This is roughly equivalent to how the StringParser works internally except this method requires you to know the format of the RDF in advance.

Reading RDF as a stream

Sometimes you may wish to read RDF in a stream oriented fashion, please see the Advanced Parsing section of this page for how to do that.

Serialization Variants

Several of the supported RDF serialisations have multiple variants of them with differing syntax rules.
Where multiple variants are supported dotNetRDF will default to accepting the most recent supported variant for input but will use the most conservative format for output (this is often, though not always the oldest variant).

However in some cases you may want to directly decide which syntax variant you use, in this case typically you construct a parser and provide a value from the relevant syntax enumeration e.g.

// Create a NTriples parser that uses the older stricter syntax
NTriplesParser parser = new NTriplesParser(NTriplesSyntax.Original);

Consult the documentation for a specific parser to see if multiple serialisation variants are supported.

Parser Configuration

Some Parsers have additional configuration which can be used to change their behaviour. For example if a Parser implements the ITraceableTokeniser interface then the TraceTokeniser property can be used to ask for Tokeniser Trace to be output to the Console. Similarly if it implements ITraceableParser then the TraceParsing property can be used to ask for Parsing Trace to be output. These features are often useful when debugging to discover why an RDF document is failing to parse since you can see how the input is being tokenised and parsed.

Additionally some Parsers allow you to instantiate them with a TokenQueueMode. This controls the type of queue used in the tokeniser process and can potentially affect the speed of parsing (though in most cases there is minimal difference). The available modes are:

Queue Mode Queue Behaviour
TokenQueueMode.QueueAllBeforeParsing The entire file is tokenised before parsing commences
TokenQueueMode.SynchronousBufferDuringParsing The file is tokenised as parsing proceeds, a limited number of Tokens are generated and buffered each time the parser asks for a Token.
TokenQueueMode.AsychronousBufferDuringParsing The file is tokenised in the background while parsing proceeds, if the parser asks for a Token and the tokeniser has yet to produce enough Tokens then the parser must wait for a Token to become available.

Store Parsers

Store Parsers differ from Graph Parsers in that the input they parse may contain multiple Graphs and so their output is actually a Triple Store rather than a single Graph. You will often see Store Parsers referred to as RDF Dataset parsers.

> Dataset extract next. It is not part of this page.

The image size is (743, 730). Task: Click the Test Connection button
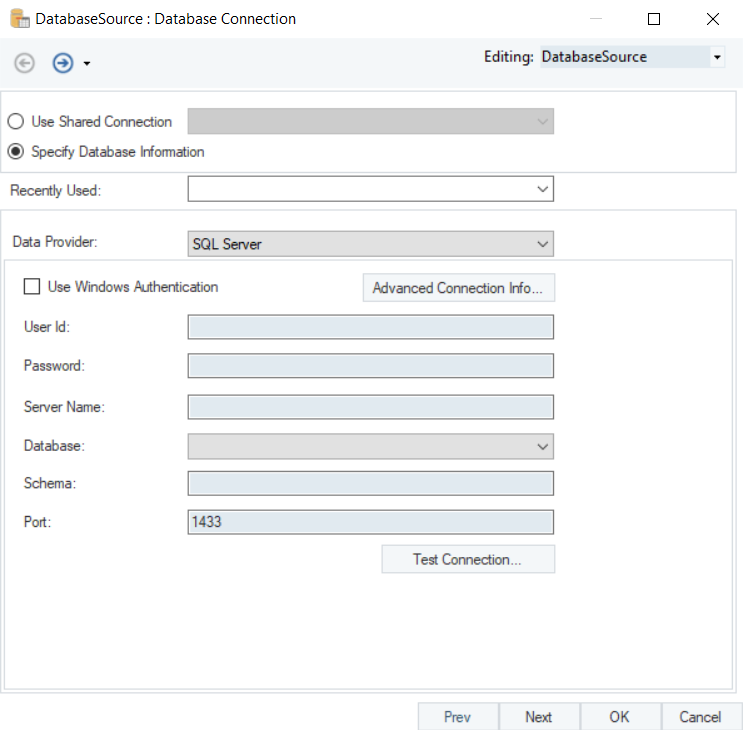[468, 559]
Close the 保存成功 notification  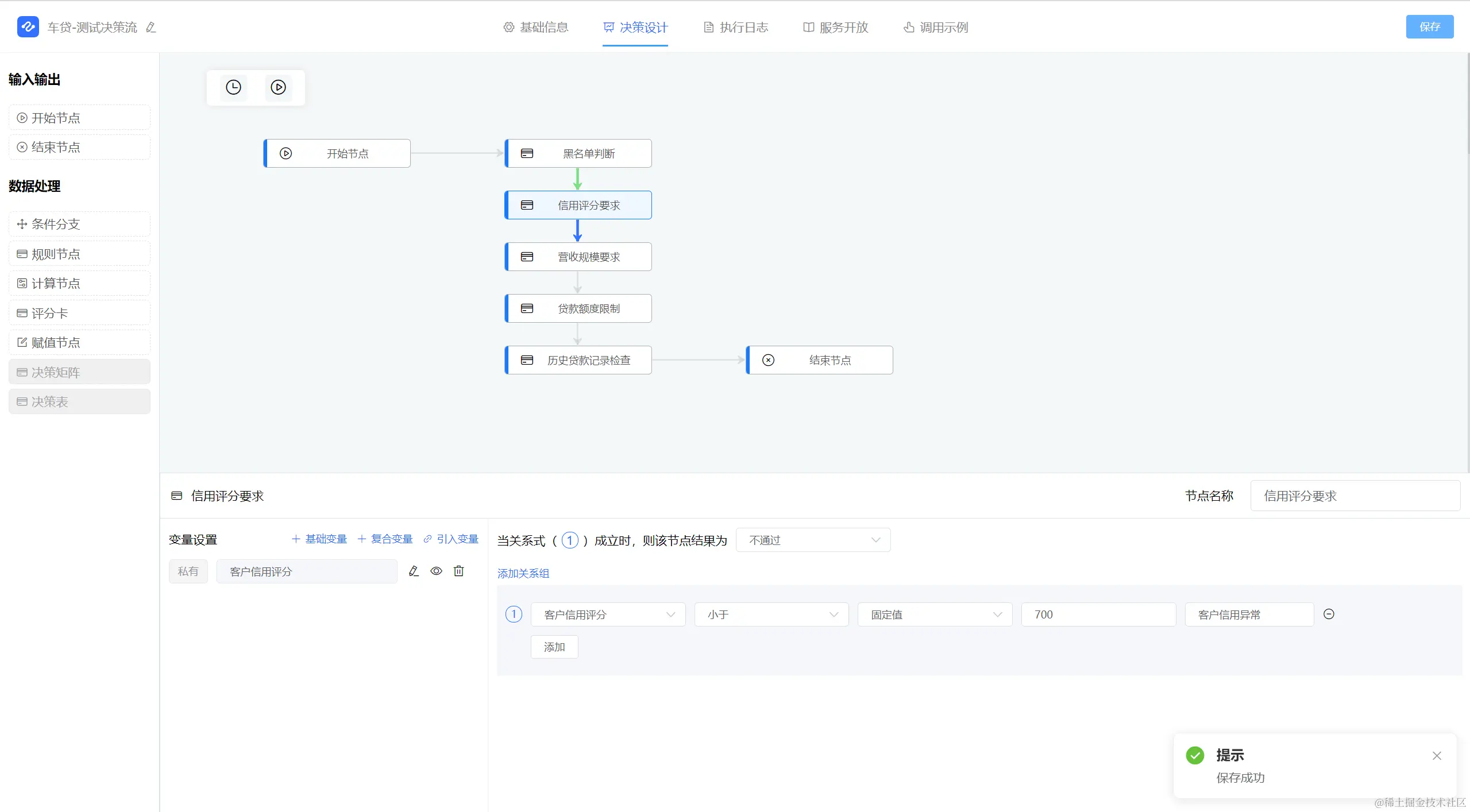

Store Parsers implement the IStoreReader interface which defines a similar to the IRdReader interface takes a ITripleStore or IRdfHandler and either a TextReader, StreamReader or a String. A Store Parser can be used as follows:

TripleStore store = new TripleStore();
TriGParser trigparser = new TriGParser();

//Load the Store
trigparser.Load(store, "Example.trig");

As with Graph Parsers various exceptions may be thrown.

Reading RDF Datasets from Common Sources

Similarly to Graph Parsers the Store Parsers can all be invoked indirectly with various methods of the EmbeddedResourceLoader, FileLoader, StringParser and Loader classes. See the API documentation for those classes for the relevant overloads.

Advanced Parsing

The examples we've shown so far all use an abstracted parsing model where you parse directly to a IGraph or ITripleStore. The downside of this is that you have to wait for your entire parsing operation to complete before you can work with the parsed data and that for very large inputs this can either take a substantial amount of time or exhaust available memory.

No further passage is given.